Requisito 1:
Convierte en una lista breve el párrafo del artículo sobre Colombia que comienza con «Pero los Estados Unidos ha jugado», sin perder sus datos principales.
Requisito 2:
¿Concuerdan con el artículo sobre Colombia estas afirmaciones? Contesta sí o no a cada una y cita literalmente las palabras del artículo que lo deciden. (a) Un proceso de paz en 2016 terminó con un conflicto armado de más de 50 años. (b) Los enfrentamientos entre militares y manifestantes empezaron a finales de mayo. (c) Los carteles de droga están alineados únicamente con las fuerzas gubernamentales.

Sección del documento:

----

Especial Opinion para The Washington Post · Kyle Longley
Enfrentamientos violentos en Colombia entre militares y manifestantes, muchos de ellos molestos por un aumento de los impuestos a gente pobre, han reflejado desde inicios de mayo el continuo descalabro de la sociedad colombiana. Un proceso de paz en el 2016 puso fin a un conflicto armado de más de 50 años. Pero en los últimos dos años, fuerzas izquierdistas – incluyendo a las Fuerzas Armadas Revolucionarias de Colombia, o FARC, y el Ejército de Liberación Nacional, o ELN – han resurgido para demandar poder político y control. Oponentes conservadores, sus organizaciones paramilitares de derecha y fuerzas gubernamentales han respondido con fuerza. Los carteles de droga, muchos alineados con ambos lados, continúan con su reino de terror. En el medio, muchos colombianos se encuentran atrapados nuevamente dentro de un ciclo de violencia.
Pero los Estados Unidos ha jugado un papel fundamental en este conflicto, al proveer el equipamiento militar que ahora está siendo utilizado por las fuerzas de seguridad para aplacar la disidencia por la fuerza. Comenzado por la Ley de Préstamos y Arendamientos (Lend-Lease Act) durante la Segunda Guerra Mundial, la estrategia militar estadounidense se enfocó en proveer ayuda a regímenes anti-comunistas en todo el mundo. Durante los noventa, esa política, combinada con esfuerzos por controlar el flujo de cocaína y heroína hacia los Estados Unidos, eventualmente terminó por militarizar las fuerzas de seguridad de países latinoamericanos. Las consecuencias de esta estrategia están ahora en completa evidencia en las calles de Colombia – y siendo padecidas por los colombianos.

----

Datos sin procesar:
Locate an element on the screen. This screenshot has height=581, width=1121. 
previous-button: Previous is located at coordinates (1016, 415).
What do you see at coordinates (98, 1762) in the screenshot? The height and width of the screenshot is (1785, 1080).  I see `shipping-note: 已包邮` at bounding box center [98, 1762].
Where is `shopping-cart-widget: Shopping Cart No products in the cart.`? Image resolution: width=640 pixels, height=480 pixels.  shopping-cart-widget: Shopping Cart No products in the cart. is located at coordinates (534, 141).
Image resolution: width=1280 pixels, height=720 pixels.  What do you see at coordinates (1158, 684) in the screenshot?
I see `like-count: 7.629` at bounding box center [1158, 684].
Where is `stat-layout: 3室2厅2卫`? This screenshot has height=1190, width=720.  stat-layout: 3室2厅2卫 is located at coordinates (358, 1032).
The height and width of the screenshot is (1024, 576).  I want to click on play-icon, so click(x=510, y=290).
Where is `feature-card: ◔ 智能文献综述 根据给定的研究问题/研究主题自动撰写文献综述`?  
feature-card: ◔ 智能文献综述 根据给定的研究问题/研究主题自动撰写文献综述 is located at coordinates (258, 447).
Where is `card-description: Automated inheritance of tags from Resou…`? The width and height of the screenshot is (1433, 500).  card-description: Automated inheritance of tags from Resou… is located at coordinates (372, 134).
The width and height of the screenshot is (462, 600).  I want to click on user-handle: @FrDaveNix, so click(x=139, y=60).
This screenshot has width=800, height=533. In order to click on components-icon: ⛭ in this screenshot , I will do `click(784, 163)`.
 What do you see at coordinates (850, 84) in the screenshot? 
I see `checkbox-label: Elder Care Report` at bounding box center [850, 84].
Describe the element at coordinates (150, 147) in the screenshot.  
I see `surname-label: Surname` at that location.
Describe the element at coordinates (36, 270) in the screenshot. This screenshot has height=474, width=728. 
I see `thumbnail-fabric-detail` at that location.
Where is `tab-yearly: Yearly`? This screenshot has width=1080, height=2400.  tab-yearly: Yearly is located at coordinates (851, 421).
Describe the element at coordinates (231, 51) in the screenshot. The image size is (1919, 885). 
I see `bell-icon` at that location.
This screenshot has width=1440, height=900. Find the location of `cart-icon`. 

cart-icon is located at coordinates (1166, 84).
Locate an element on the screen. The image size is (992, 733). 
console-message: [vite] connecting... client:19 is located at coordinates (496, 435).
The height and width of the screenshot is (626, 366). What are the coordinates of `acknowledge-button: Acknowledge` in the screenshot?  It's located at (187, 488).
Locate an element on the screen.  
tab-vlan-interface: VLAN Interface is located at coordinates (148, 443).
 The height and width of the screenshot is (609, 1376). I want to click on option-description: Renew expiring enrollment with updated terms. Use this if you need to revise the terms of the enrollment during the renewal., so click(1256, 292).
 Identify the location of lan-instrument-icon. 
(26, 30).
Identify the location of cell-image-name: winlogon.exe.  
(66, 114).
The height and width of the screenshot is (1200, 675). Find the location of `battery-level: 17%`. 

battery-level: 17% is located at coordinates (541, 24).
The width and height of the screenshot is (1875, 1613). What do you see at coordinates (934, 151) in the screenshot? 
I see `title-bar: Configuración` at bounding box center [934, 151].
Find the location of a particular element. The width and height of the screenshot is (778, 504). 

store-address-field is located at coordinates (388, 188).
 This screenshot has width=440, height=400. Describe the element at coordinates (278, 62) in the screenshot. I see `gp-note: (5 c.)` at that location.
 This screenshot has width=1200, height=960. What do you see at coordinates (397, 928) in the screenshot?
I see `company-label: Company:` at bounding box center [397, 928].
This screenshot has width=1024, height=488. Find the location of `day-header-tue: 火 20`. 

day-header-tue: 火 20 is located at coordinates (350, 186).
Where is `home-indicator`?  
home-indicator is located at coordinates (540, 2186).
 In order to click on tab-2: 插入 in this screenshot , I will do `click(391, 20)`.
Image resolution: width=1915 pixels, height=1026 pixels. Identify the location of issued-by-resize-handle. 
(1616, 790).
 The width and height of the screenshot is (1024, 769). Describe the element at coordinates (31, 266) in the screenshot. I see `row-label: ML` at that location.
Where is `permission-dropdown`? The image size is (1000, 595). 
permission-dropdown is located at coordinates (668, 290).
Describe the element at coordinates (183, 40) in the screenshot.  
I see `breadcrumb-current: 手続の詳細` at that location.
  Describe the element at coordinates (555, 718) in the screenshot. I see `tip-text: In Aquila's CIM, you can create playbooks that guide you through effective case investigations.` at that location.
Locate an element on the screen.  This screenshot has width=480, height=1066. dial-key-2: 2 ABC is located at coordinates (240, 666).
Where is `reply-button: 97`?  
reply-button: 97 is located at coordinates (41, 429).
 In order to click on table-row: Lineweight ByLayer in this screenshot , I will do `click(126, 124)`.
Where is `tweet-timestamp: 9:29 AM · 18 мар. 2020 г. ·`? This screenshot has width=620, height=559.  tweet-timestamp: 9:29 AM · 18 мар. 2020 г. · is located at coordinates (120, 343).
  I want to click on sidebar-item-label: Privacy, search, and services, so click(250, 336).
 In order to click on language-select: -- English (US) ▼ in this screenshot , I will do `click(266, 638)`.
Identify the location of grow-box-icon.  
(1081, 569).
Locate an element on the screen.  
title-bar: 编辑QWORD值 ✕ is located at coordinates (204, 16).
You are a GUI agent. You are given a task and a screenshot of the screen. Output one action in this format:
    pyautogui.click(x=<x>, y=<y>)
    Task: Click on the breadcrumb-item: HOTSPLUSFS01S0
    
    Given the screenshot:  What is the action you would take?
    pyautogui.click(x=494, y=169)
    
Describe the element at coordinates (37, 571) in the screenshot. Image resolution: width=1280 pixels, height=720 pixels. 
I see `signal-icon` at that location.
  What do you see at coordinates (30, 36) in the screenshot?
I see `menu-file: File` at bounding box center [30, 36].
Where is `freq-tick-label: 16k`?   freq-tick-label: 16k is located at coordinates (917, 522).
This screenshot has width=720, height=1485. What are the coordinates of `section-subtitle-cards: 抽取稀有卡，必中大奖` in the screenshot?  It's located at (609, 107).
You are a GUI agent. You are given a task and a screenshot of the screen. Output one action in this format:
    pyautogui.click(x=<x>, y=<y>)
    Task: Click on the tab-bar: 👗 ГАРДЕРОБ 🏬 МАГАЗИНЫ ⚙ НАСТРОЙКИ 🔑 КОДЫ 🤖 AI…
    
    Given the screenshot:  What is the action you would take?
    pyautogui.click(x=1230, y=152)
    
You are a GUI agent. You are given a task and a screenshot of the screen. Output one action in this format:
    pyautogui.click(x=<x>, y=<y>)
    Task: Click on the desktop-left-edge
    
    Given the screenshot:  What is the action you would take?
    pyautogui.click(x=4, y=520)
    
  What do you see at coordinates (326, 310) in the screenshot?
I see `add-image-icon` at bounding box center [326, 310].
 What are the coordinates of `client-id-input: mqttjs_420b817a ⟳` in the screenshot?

----

Resultado 1:
- Estados Unidos ha tenido un papel fundamental en el conflicto al proveer el equipamiento militar que las fuerzas de seguridad usan ahora para aplacar la disidencia por la fuerza.
- Desde la Lend-Lease Act, durante la Segunda Guerra Mundial, la estrategia militar estadounidense se enfocó en ayudar a regímenes anticomunistas en todo el mundo.
- En los noventa, esa política, junto con los esfuerzos por controlar el flujo de cocaína y heroína hacia Estados Unidos, terminó por militarizar las fuerzas de seguridad de países latinoamericanos.
- Las consecuencias se ven hoy en las calles de Colombia, y las padecen los colombianos.

Resultado 2:
(a) Sí: «Un proceso de paz en el 2016 puso fin a un conflicto armado de más de 50 años».
(b) No: «han reflejado desde inicios de mayo el continuo descalabro de la sociedad colombiana».
(c) No: «Los carteles de droga, muchos alineados con ambos lados, continúan con su reino de terror».